As for the administration’s attempts to hang its legal hat on the war-resolution coat rack, former Senate Democratic leader Tom Daschle has an op-ed piece in today’s Post revealing that, at the time, the Bush administration actually did seek broad authority that would probably have legalized warrantless wiretaps — and that it was shot down. Daschle writes:
On the evening of Sept. 12, 2001, the White House proposed that Congress authorize the use of military force to “deter and pre-empt any future acts of terrorism or aggression against the United States.” Believing the scope of this language was too broad and ill defined, Congress chose instead, on Sept. 14, to authorize “all necessary and appropriate force against those nations, organizations or persons [the president] determines planned, authorized, committed or aided” the attacks of Sept. 11. With this language, Congress denied the president the more expansive authority he sought and insisted that his authority be used specifically against Osama bin Laden and al Qaeda.
Just before the Senate acted on this compromise resolution, the White House sought one last change. Literally minutes before the Senate cast its vote, the administration sought to add the words “in the United States and” after “appropriate force” in the agreed-upon text. This last-minute change would have given the president broad authority to exercise expansive powers not just overseas — where we all understood he wanted authority to act — but right here in the United States, potentially against American citizens. I could see no justification for Congress to accede to this extraordinary request for additional authority. I refused.
It’s becoming almost impossible to reach any conclusion other than this: Bush didn’t get what he wanted, so he broke the law.
Aye, aye, Captain?
The Boston Globe’s op-ed page today runs a piece by Karim Sadjadpour and Ray Takeyh that argues, among other things, that the vicious anti-Semitism of Iranian President Mahmoud Ahmadinejad is an anomaly. They write:
Iran’s belligerent foreign policy toward Israel is among the more puzzling issues in international relations. At a time when most Arab governments, including the elected Palestinian leadership, have come to accept Israel’s existence as an unalterable fact, non-Arab Iran continues to call for eradication of the Jewish state. Over the course of the last several weeks President Mahmoud Ahmadinejad of Iran attacked Israel as a “tumor” that should be “wiped off the map of the world” and asserted that the holocaust was a “myth.”
So I guess Israel no longer has to worry about Arab countries — just non-Arab Iran. That’s a relief. But wait. Elsewhere today, the Globe publishes an Associated Press article that begins thusly:
CAIRO — The leader of Egypt’s main Islamic opposition group said yesterday the Holocaust was a “myth,” and he slammed Western governments for criticizing disclaimers of the Jewish genocide.

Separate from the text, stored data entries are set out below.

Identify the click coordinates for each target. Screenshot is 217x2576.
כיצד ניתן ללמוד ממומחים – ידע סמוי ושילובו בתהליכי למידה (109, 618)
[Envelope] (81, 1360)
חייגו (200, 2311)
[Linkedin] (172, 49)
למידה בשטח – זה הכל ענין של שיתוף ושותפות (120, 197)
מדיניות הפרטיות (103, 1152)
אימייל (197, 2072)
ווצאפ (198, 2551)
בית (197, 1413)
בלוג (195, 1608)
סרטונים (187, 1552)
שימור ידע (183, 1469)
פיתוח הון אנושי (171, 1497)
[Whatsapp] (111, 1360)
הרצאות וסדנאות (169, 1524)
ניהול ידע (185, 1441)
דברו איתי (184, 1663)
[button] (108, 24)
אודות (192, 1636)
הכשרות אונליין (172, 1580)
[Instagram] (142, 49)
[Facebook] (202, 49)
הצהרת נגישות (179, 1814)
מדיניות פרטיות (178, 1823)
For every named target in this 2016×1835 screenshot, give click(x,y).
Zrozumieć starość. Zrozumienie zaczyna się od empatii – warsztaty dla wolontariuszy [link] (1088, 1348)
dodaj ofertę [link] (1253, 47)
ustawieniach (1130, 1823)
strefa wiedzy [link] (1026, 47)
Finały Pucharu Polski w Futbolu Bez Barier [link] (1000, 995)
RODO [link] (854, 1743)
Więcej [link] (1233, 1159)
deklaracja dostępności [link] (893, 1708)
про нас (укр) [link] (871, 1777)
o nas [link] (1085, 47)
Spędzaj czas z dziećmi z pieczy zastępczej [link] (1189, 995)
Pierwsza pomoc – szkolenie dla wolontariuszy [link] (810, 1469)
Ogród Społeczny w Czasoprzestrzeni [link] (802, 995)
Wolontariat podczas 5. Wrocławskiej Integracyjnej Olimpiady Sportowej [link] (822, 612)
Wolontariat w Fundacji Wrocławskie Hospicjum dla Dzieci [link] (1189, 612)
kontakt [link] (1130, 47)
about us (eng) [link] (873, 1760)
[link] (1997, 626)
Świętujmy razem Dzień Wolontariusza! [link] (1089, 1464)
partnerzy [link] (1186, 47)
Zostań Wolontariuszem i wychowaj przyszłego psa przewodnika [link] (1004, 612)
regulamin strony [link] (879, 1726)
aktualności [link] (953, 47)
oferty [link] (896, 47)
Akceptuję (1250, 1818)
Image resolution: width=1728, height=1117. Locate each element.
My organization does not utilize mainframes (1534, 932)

The comments by Muslim Brotherhood chief Mohammed Mahdi Akef — made on the heels of his group’s strong showing in Egyptian parliamentary elections — echoed remarks made recently by Iran’s hard-line president, Mahmoud Ahmadinejad, which sparked international outrage.
“Western democracies have slammed all those who don’t see eye to eye with the Zionists regarding the myth of the Holocaust,” Akef wrote in a weekly article meant as a directive to the group’s followers on its official website.
Isn’t Egypt, you know, Arab? Isn’t the Muslim Brotherhood the single biggest threat to the Mubarak regime? Isn’t Osama bin Laden’s number-two, Ayman al-Zawahiri, connected with the Muslim Brotherhood? (The answer to that would be yes.)
So much for Holocaust-denial having fallen out of fashion in the Arab world.